▸ Work required
Look through the data that follows and work out how many lines contain the string "Press". Nothing but that number should be given.

(Stored data)
# # # # # # #

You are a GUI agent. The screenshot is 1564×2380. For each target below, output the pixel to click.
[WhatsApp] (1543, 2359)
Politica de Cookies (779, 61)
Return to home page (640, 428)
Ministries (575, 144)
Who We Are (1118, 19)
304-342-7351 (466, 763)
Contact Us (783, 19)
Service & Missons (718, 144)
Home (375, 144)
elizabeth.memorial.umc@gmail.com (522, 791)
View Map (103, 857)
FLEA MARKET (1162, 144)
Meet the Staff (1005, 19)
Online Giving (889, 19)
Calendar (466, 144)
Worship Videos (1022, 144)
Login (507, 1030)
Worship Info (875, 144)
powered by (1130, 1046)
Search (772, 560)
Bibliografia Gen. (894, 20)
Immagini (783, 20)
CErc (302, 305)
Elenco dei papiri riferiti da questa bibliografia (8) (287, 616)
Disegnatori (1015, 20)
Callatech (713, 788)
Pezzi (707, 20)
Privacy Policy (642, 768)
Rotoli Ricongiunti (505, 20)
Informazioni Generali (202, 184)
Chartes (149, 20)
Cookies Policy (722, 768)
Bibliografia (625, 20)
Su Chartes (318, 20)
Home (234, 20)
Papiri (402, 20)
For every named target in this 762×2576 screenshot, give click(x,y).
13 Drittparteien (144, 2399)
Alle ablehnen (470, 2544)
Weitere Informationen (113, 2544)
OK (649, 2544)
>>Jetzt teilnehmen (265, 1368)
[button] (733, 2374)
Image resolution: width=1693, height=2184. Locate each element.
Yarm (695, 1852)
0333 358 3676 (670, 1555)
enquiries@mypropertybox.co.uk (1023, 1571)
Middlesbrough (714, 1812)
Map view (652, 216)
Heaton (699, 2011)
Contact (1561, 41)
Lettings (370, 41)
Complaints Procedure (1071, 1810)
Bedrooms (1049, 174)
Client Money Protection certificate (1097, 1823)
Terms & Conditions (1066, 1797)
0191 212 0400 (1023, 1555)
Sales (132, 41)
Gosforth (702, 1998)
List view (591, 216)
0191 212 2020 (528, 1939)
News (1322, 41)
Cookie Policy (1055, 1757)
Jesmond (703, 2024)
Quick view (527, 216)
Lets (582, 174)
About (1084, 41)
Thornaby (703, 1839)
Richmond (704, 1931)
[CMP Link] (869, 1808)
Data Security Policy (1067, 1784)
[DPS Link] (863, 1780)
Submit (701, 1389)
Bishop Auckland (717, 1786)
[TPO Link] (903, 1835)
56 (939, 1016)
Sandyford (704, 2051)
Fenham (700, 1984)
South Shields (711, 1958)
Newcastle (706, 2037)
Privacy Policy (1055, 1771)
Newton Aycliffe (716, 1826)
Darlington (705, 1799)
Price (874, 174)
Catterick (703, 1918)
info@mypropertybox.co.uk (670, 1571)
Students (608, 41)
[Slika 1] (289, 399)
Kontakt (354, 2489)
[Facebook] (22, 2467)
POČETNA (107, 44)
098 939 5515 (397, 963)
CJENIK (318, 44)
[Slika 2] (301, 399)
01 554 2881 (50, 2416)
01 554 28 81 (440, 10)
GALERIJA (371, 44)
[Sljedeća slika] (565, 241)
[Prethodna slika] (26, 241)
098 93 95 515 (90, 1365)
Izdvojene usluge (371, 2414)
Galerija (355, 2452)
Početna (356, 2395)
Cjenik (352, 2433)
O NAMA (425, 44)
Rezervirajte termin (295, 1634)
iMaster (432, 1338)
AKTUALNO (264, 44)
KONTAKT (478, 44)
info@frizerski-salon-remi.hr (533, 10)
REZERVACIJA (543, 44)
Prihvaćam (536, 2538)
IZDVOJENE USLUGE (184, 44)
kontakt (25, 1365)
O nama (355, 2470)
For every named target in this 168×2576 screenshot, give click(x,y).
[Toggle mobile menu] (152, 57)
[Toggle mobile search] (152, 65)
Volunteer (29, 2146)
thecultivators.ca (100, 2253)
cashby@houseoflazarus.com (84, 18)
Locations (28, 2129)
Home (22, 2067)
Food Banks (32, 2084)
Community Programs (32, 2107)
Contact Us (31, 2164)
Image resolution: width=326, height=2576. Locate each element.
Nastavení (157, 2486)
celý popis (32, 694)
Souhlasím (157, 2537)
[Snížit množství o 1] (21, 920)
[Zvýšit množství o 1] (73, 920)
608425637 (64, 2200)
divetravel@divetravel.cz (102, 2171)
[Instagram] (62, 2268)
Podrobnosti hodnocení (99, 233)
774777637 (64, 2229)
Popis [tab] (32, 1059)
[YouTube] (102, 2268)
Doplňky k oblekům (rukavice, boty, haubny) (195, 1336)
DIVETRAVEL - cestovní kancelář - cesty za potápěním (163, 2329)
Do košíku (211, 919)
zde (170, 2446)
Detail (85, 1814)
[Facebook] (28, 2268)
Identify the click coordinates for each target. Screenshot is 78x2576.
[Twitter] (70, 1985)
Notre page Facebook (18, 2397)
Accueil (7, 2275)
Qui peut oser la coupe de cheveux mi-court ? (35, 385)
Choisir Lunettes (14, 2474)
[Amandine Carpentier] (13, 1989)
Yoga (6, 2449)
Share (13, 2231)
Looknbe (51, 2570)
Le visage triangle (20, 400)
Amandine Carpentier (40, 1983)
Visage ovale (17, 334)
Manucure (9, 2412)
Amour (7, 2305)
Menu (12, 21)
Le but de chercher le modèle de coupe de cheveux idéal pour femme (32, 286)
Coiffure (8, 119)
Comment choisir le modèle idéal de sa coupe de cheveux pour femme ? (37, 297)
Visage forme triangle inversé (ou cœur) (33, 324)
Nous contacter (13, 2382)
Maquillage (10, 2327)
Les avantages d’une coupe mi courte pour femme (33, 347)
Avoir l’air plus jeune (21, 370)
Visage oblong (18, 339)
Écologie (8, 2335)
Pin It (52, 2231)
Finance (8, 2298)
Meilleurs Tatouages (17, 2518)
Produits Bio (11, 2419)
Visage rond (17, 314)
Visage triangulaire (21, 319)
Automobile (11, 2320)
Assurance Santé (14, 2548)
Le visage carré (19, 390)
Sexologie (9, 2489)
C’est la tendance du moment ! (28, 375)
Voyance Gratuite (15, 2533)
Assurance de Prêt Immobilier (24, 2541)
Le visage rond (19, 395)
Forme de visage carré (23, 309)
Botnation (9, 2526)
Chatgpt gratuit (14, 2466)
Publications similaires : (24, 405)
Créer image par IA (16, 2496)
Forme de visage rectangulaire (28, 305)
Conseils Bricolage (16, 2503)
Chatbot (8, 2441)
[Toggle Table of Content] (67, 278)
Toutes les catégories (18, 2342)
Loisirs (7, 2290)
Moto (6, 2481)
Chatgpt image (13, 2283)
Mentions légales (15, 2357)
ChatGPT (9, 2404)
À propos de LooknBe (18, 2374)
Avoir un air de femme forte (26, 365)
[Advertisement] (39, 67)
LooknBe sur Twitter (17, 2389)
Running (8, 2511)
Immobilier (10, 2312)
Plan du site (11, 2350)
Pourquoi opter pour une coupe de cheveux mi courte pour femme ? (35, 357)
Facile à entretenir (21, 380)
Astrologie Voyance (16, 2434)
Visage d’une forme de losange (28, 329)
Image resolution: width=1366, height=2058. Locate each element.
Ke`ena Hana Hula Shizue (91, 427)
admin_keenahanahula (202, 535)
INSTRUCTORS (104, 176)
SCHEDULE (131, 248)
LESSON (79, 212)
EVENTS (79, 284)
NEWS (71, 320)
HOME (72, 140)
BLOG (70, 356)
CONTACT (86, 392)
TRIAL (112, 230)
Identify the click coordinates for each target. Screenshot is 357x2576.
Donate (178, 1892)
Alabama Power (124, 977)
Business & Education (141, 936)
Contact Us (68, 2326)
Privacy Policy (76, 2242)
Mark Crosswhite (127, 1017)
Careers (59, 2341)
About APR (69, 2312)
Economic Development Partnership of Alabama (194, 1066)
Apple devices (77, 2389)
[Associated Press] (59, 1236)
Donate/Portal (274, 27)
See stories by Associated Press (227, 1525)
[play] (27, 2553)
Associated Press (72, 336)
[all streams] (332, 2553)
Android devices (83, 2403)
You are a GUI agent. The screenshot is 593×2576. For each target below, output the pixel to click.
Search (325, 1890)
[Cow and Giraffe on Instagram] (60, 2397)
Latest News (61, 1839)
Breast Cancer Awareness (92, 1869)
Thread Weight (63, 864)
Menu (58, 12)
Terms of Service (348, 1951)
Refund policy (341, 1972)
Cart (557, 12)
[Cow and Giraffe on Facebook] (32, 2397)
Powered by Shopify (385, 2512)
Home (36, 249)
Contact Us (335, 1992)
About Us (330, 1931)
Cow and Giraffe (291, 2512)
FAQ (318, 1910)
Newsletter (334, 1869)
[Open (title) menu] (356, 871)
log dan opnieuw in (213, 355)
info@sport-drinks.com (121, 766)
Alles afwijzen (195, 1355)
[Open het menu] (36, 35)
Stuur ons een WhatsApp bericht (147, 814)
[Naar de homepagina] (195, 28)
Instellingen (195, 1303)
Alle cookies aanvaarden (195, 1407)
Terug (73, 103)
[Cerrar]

# # # # # # #

▸ Output of the task
3